Ok I'm glad I didn't get the MAC EC collection of shadows, the Violet Underground Palette is coming home one way or another with me (hope it comes to Sears!)

  	The fact that the Gelée Powder EyeShadow are now permanent in a few shades also makes me happy. I wanted to get Cyber Pink!


----------



## katred (Jul 30, 2012)

Here's a few more eye shadow swatches!

  	http://www.britishbeautyblogger.com/2012/07/estee-lauder-new-pure-color-swatches.html

  	Plus swatches from a new lipstick line... Man, they've been pretty quiet most of the year but they are pulling out the stops something huge this quarter. 

  	By the way, has anyone tried their reformulated blushes? With what's happening at Mac and with the exchange rate, it's a toss-up which is more expensive in Canada right now...


----------



## Anneri (Jul 31, 2012)

And some swatches of the polishes:

http://bluebell81.blogspot.de/2012/07/notd-estee-lauder-bete-noire-paris-nail.html

  	I think everything I've seen until now looks and swatches amazing!


----------



## mac_aiken (Jul 31, 2012)

I got to play with the new shadows, lipsticks and polishes. They do not disappoint. I picked up Arctic Sky e/s. Hard to describe but the name is appropriate. It has blue and lavender and pink and gold. Or at least that is how the swatch shows on my hand. The lipsticks remind me of the Dazzle lipsticks. The Gunmetal one would be great for smoking out other colors.


Anneri said:


> And some swatches of the polishes:
> 
> http://bluebell81.blogspot.de/2012/07/notd-estee-lauder-bete-noire-paris-nail.html
> 
> I think everything I've seen until now looks and swatches amazing!


----------



## katred (Jul 31, 2012)

mac_aiken said:


> I got to play with the new shadows, lipsticks and polishes. They do not disappoint. I picked up Arctic Sky e/s. Hard to describe but the name is appropriate. *It has blue and lavender and pink and gold.* Or at least that is how the swatch shows on my hand. The lipsticks remind me of the Dazzle lipsticks. The Gunmetal one would be great for smoking out other colors.


----------



## MACina (Aug 1, 2012)

That sounds gorgeous!

	I really hope that these will be available here too because I would love to ge a few!


mac_aiken said:


> I got to play with the new shadows, lipsticks and polishes. They do not disappoint. *I picked up Arctic Sky e/s. Hard to describe but the name is appropriate. It has blue and lavender and pink and gold.* Or at least that is how the swatch shows on my hand. The lipsticks remind me of the Dazzle lipsticks. The Gunmetal one would be great for smoking out other colors.


----------



## singer82 (Aug 1, 2012)
==========
> **Task instructions**
Decide whether each statement below agrees with the forum thread. Answer yes or no, and quote the words from the thread that settle it. (a) mac_aiken bought the Arctic Sky eye shadow. (b) katred says the new lines come after a busy year of releases. (c) The first poster bought the MAC EC collection of shadows.

> **Record excerpts**
==========
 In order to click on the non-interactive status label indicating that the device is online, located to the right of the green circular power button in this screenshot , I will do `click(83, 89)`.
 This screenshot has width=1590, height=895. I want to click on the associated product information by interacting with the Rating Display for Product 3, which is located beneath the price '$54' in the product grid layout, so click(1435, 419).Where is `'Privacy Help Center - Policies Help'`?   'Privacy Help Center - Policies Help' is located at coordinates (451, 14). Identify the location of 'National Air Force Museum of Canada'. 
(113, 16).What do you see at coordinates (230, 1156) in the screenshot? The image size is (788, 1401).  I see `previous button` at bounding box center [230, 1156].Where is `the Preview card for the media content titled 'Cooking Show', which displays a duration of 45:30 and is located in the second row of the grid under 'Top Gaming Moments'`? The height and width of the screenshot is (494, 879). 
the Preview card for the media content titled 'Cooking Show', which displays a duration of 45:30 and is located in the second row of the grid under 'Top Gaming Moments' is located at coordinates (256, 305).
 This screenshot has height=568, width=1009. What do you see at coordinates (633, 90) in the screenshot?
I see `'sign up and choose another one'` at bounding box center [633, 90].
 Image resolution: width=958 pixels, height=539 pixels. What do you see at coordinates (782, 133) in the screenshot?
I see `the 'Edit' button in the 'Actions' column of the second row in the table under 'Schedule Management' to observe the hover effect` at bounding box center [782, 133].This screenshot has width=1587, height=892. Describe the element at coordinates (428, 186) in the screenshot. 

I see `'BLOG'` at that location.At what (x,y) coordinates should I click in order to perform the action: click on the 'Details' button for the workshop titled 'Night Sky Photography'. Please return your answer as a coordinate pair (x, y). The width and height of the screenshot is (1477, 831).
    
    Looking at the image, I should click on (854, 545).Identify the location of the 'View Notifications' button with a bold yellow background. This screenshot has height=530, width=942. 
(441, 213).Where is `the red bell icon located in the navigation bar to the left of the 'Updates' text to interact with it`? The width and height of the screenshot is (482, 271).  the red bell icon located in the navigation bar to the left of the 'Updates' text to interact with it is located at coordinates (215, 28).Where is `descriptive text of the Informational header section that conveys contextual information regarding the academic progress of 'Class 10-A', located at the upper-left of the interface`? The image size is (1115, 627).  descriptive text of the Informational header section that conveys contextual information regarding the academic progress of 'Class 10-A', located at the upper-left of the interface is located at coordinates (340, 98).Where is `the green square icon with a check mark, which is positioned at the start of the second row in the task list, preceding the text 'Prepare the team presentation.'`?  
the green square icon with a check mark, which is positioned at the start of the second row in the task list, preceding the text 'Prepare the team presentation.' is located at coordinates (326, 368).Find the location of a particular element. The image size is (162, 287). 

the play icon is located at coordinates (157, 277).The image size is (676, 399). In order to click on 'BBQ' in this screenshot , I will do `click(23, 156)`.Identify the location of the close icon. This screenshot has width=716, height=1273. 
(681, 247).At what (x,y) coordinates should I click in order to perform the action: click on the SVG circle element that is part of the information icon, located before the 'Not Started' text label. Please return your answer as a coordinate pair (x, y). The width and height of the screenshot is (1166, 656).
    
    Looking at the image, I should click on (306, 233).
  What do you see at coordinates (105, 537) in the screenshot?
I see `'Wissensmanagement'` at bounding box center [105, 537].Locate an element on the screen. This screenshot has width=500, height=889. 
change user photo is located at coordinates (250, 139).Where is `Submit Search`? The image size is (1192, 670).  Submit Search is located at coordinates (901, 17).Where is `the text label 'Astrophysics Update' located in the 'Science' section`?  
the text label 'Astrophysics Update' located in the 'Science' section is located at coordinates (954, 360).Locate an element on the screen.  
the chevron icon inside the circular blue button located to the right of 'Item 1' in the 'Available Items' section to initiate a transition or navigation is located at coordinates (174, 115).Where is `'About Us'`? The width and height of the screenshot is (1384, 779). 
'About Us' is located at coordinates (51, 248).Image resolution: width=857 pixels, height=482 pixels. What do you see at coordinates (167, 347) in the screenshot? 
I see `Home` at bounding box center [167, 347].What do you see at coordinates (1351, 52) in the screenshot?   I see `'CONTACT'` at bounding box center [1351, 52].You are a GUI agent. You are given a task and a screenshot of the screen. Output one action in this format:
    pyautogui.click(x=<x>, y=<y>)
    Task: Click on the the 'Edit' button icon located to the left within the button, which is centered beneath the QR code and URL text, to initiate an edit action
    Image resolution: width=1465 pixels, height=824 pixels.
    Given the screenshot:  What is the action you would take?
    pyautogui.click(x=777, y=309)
==========
> **Right answer**
(a) Yes: "I picked up Arctic Sky e/s."
(b) No: "they've been pretty quiet most of the year"
(c) No: "I'm glad I didn't get the MAC EC collection of shadows"